▶ [PETIT EXERCICE A] Dans les enregistrements, remplacez « back arrow » par « left arrow » en partant de la ligne qui contient « Click the paint » et en vous arrêtant après celle qui contient « Action: coord(138,489) ». Redonnez ces lignes seules, sans rien changer d'autre.

Et il rentra chez lui, rue de la Ferme-des-Mathurins, pour y attendre les événements.

Les événements, étaient arrivés ; on le chargeait de commander l’insurrection du 3 ; on comptait sur lui pour se mettre à la tête de l’armée populaire ; il s’y mettait.

Que lui importait, à lui ! c’était toujours servir la France.

Charras avait entendu crier dans les rues que c’était le général Pajol qui commandait en chef l’expédition. Il avait couru chez le général Pajol.

Commençons par dire qu’auparavant, il avait été prendre le meilleur cheval de l’écurie de Kausmann, cheval qu’il lui avait fallu disputer à un premier amateur qui, se connaissant apparemment en chevaux, l’avait choisi. L’amateur était ce même Charles Ledru, qui m’avait quitté rue Saint-Honoré, en refusant la place que je lui offrais dans mon fiacre, pour aller enfourcher le cheval qui l’attendait chez Kausmann.

Au moment où il entrait dans le manège, Charras en sortait au galop sur le cheval que lui, Charles Ledru, avait choisi. Il en trouva un autre, et se mit, avec le second, à courir après le premier. Heureusement, il s’aperçut que le second était bon ; ce qui fit que, lorsqu’il rejoignit Charras, il lui donna tout simplement une poignée de main.

▶ [Entrées sur les coordonnées visées]
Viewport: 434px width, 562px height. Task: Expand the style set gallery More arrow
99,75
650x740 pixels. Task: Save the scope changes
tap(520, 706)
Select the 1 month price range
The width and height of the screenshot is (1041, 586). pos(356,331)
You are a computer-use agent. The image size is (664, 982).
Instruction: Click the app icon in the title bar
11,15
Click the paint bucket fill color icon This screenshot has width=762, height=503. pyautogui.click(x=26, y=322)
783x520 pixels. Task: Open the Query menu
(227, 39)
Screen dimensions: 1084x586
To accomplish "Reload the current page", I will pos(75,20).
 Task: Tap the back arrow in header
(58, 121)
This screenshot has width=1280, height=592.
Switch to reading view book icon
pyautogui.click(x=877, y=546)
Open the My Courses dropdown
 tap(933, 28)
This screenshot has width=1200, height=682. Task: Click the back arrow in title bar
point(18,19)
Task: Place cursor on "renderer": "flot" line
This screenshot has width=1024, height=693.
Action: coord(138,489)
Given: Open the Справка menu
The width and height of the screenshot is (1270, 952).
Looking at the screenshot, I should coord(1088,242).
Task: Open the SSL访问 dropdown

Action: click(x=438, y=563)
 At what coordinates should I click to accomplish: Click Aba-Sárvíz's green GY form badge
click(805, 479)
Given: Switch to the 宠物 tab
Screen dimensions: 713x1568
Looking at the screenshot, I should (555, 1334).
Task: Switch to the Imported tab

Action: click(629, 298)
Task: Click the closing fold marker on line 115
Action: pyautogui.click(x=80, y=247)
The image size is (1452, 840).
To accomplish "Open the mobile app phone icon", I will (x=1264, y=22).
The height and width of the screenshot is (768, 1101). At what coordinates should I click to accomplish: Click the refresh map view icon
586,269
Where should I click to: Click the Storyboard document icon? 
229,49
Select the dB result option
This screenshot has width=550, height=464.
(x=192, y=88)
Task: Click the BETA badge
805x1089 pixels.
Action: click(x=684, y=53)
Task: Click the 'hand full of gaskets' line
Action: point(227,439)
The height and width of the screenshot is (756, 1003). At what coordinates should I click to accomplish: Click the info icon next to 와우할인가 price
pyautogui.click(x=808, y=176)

▶ [PETIT EXERCICE B] Résumez en deux phrases le paragraphe de l'extrait qui commence par « Au moment où il entrait dans le manège », en gardant ses faits principaux.

▶ [CORRIGÉ A]
Click the paint bucket fill color icon This screenshot has width=762, height=503. pyautogui.click(x=26, y=322)
783x520 pixels. Task: Open the Query menu
(227, 39)
Screen dimensions: 1084x586
To accomplish "Reload the current page", I will pos(75,20).
 Task: Tap the left arrow in header
(58, 121)
This screenshot has width=1280, height=592.
Switch to reading view book icon
pyautogui.click(x=877, y=546)
Open the My Courses dropdown
 tap(933, 28)
This screenshot has width=1200, height=682. Task: Click the left arrow in title bar
point(18,19)
Task: Place cursor on "renderer": "flot" line
This screenshot has width=1024, height=693.
Action: coord(138,489)

▶ [CORRIGÉ B] Alors que Charles Ledru entrait dans le manège, Charras en sortait au galop sur le cheval que Ledru avait choisi. Ledru en prit un autre pour le poursuivre et, ce second cheval se révélant bon, il se contenta de serrer la main de Charras en le rejoignant.